What is expected ::
Return each entry word for word. Leave the images out.

Source material ::
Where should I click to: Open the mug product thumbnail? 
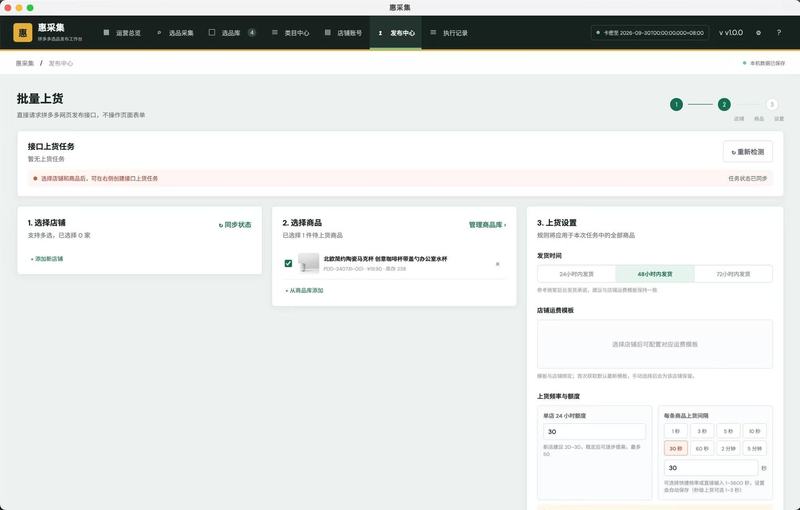tap(309, 263)
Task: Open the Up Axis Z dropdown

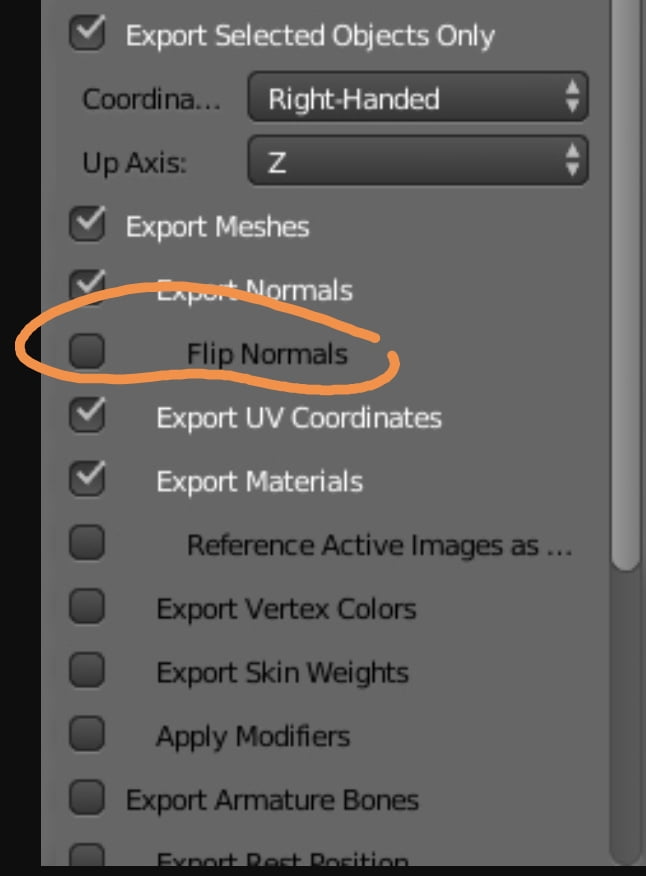Action: (x=417, y=162)
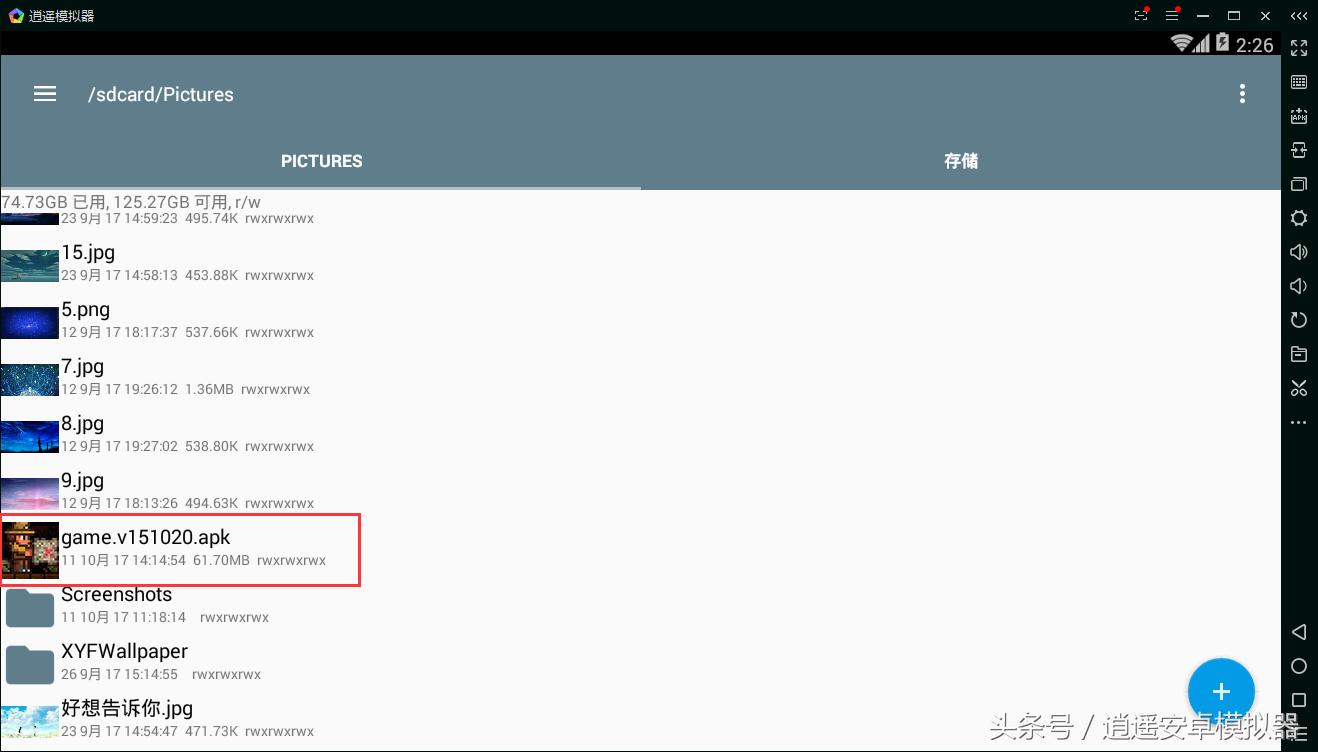Collapse the emulator sidebar with the chevrons
This screenshot has height=752, width=1318.
(x=1299, y=15)
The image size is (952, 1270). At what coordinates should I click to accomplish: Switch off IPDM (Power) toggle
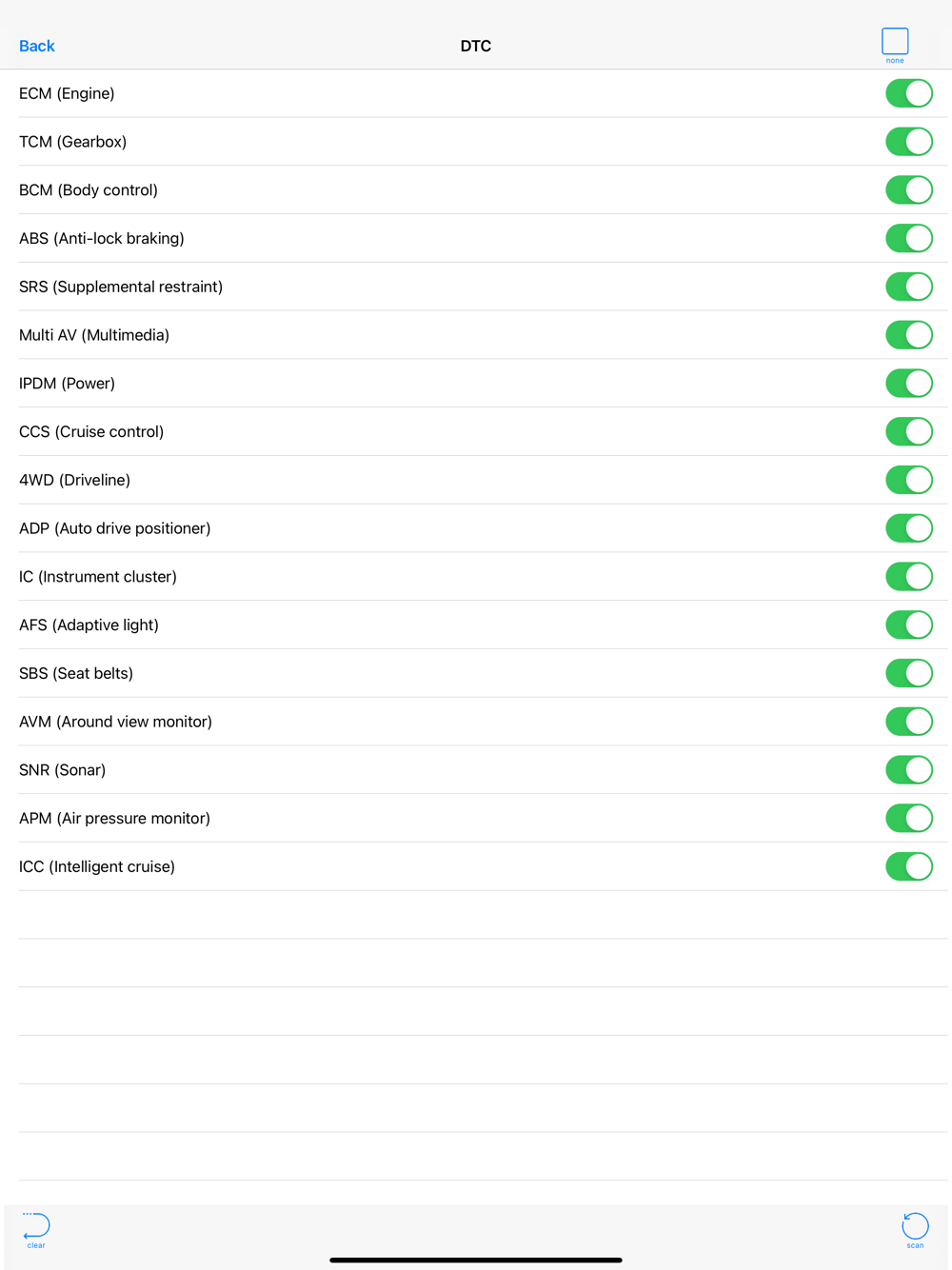909,384
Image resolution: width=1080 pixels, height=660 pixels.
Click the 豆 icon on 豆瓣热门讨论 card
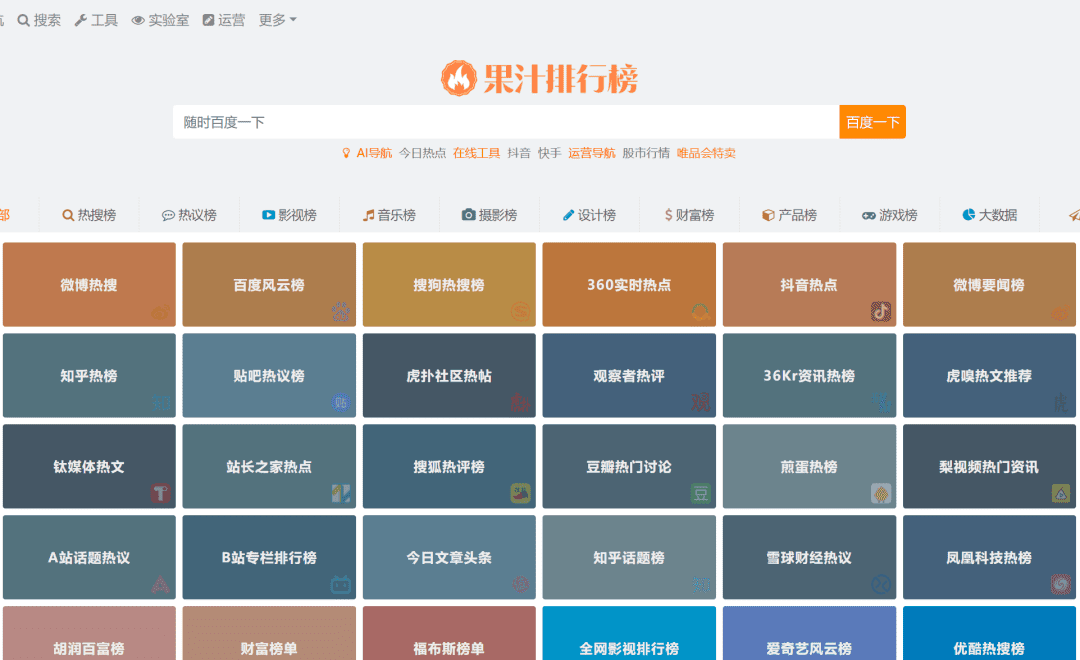tap(700, 493)
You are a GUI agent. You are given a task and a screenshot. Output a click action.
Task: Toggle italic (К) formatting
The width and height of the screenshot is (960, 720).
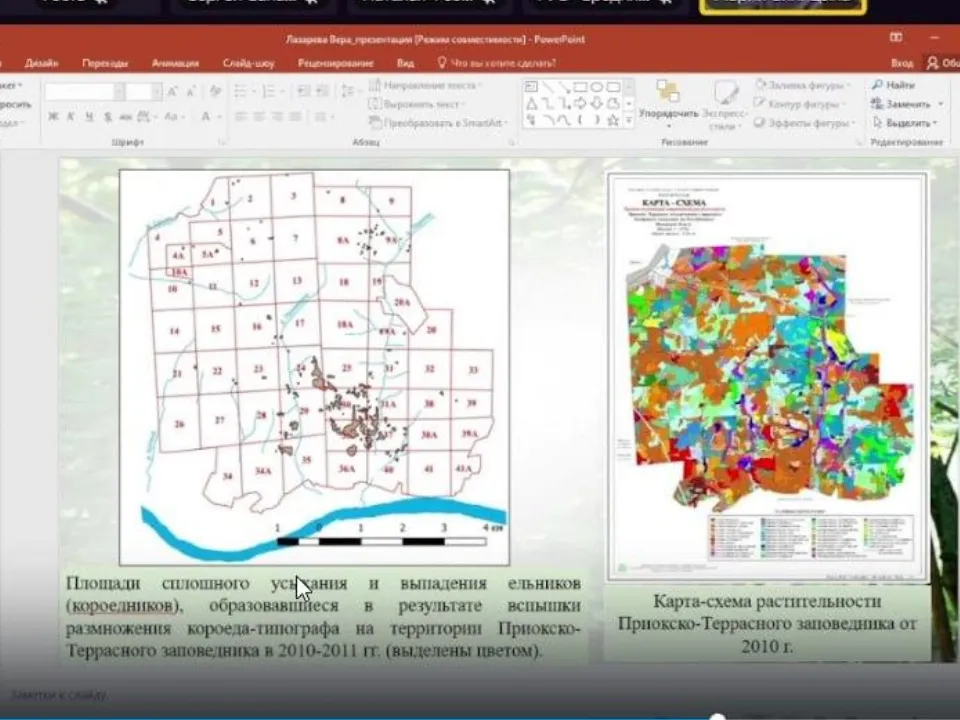click(x=72, y=117)
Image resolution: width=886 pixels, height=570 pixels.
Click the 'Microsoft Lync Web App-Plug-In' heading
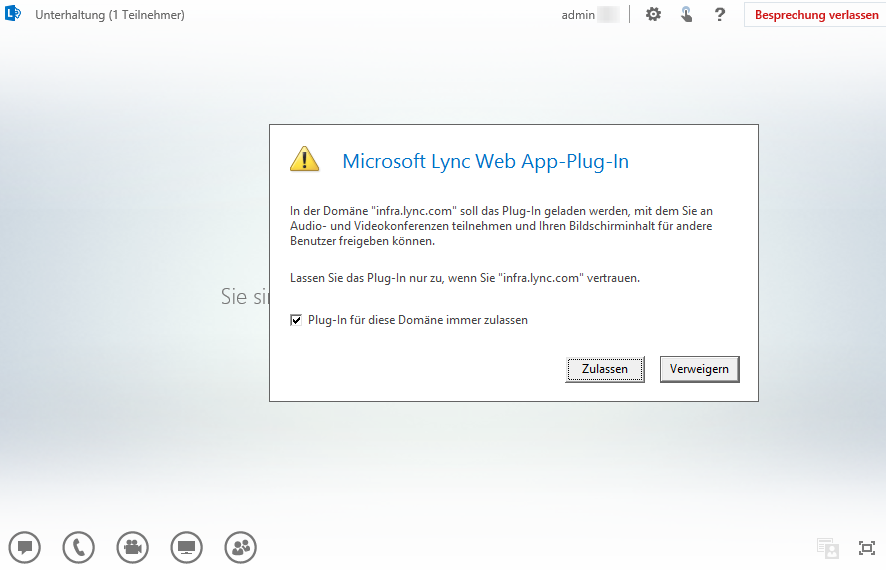point(485,161)
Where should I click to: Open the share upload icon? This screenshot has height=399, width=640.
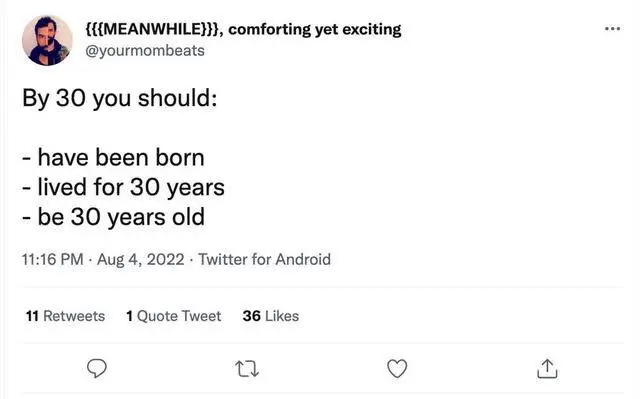547,368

Written response ::
Where should I click to: Open the mug product thumbnail? 
tap(309, 263)
Task: Open the Up Axis Z dropdown

Action: (x=417, y=162)
Collapse the emulator sidebar with the chevrons
This screenshot has height=752, width=1318.
(x=1299, y=15)
The image size is (952, 1270). At what coordinates should I click to accomplish: Switch off IPDM (Power) toggle
909,384
Image resolution: width=1080 pixels, height=660 pixels.
Click the 豆 icon on 豆瓣热门讨论 card
tap(700, 493)
You are a GUI agent. You are given a task and a screenshot. Output a click action.
Task: Toggle italic (К) formatting
The width and height of the screenshot is (960, 720).
click(x=72, y=117)
Image resolution: width=886 pixels, height=570 pixels.
Click the 'Microsoft Lync Web App-Plug-In' heading
point(485,161)
Where should I click to: Open the share upload icon? This screenshot has height=399, width=640.
547,368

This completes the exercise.